> **Problem description**: Excluding pictures, reproduce word for word the lines from the one containing "The width and" through the end of the material below.

> **Records supplied**:
::::

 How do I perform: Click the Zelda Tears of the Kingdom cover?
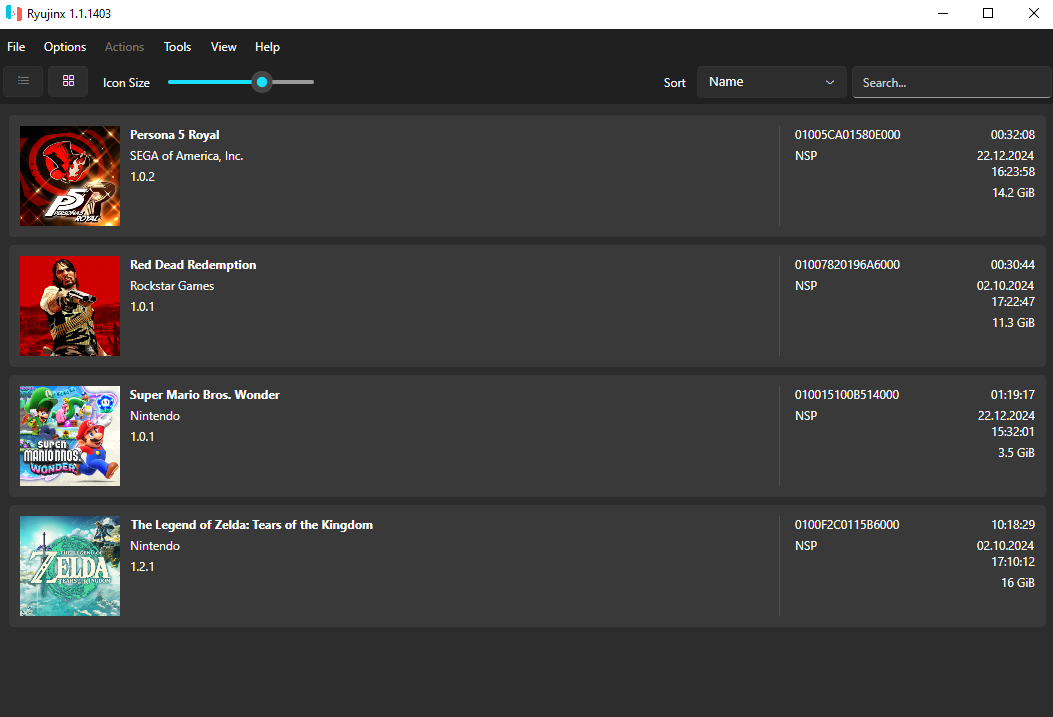[x=70, y=566]
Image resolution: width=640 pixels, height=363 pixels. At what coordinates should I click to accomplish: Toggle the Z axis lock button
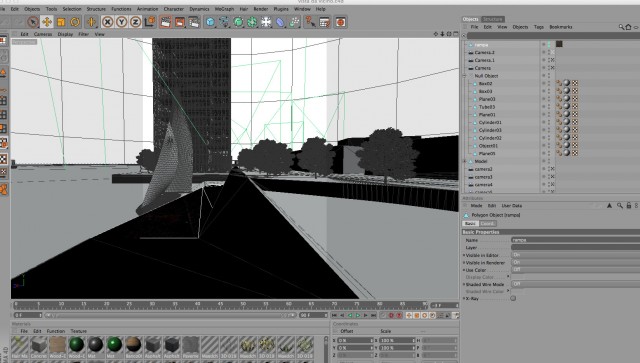(135, 22)
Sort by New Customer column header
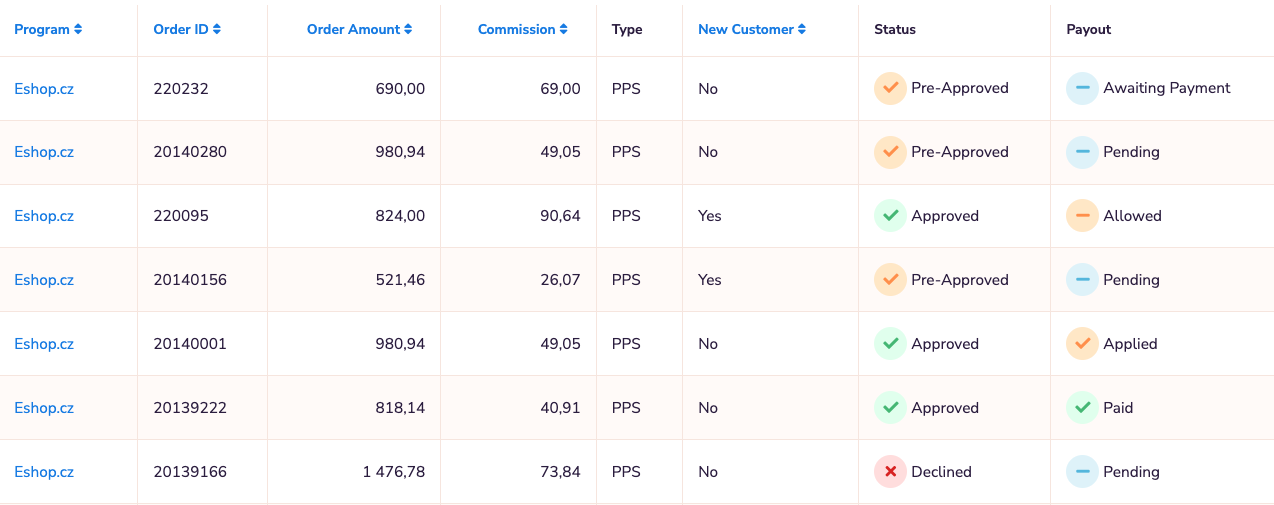1274x505 pixels. pos(751,29)
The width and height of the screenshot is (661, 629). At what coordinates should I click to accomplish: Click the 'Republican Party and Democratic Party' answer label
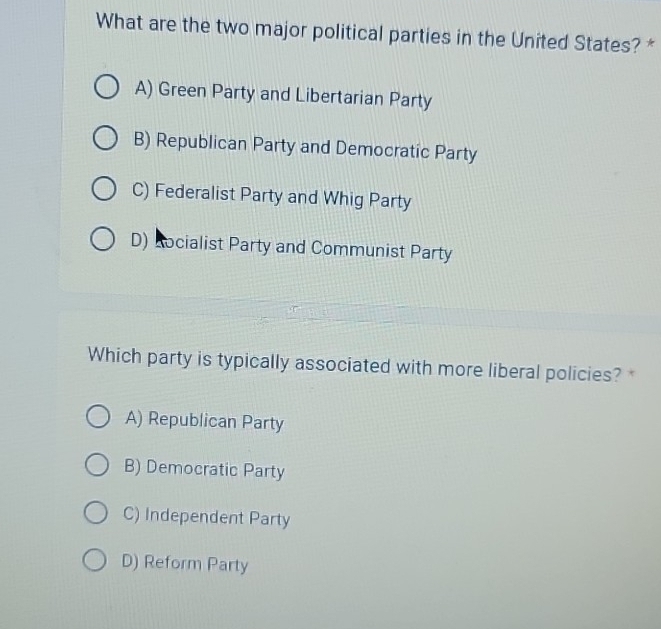tap(305, 147)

::::

> **Finished exercise**:
The width and height of the screenshot is (661, 629). At what coordinates should I click to accomplish: Click the 'Republican Party and Democratic Party' answer label
tap(305, 147)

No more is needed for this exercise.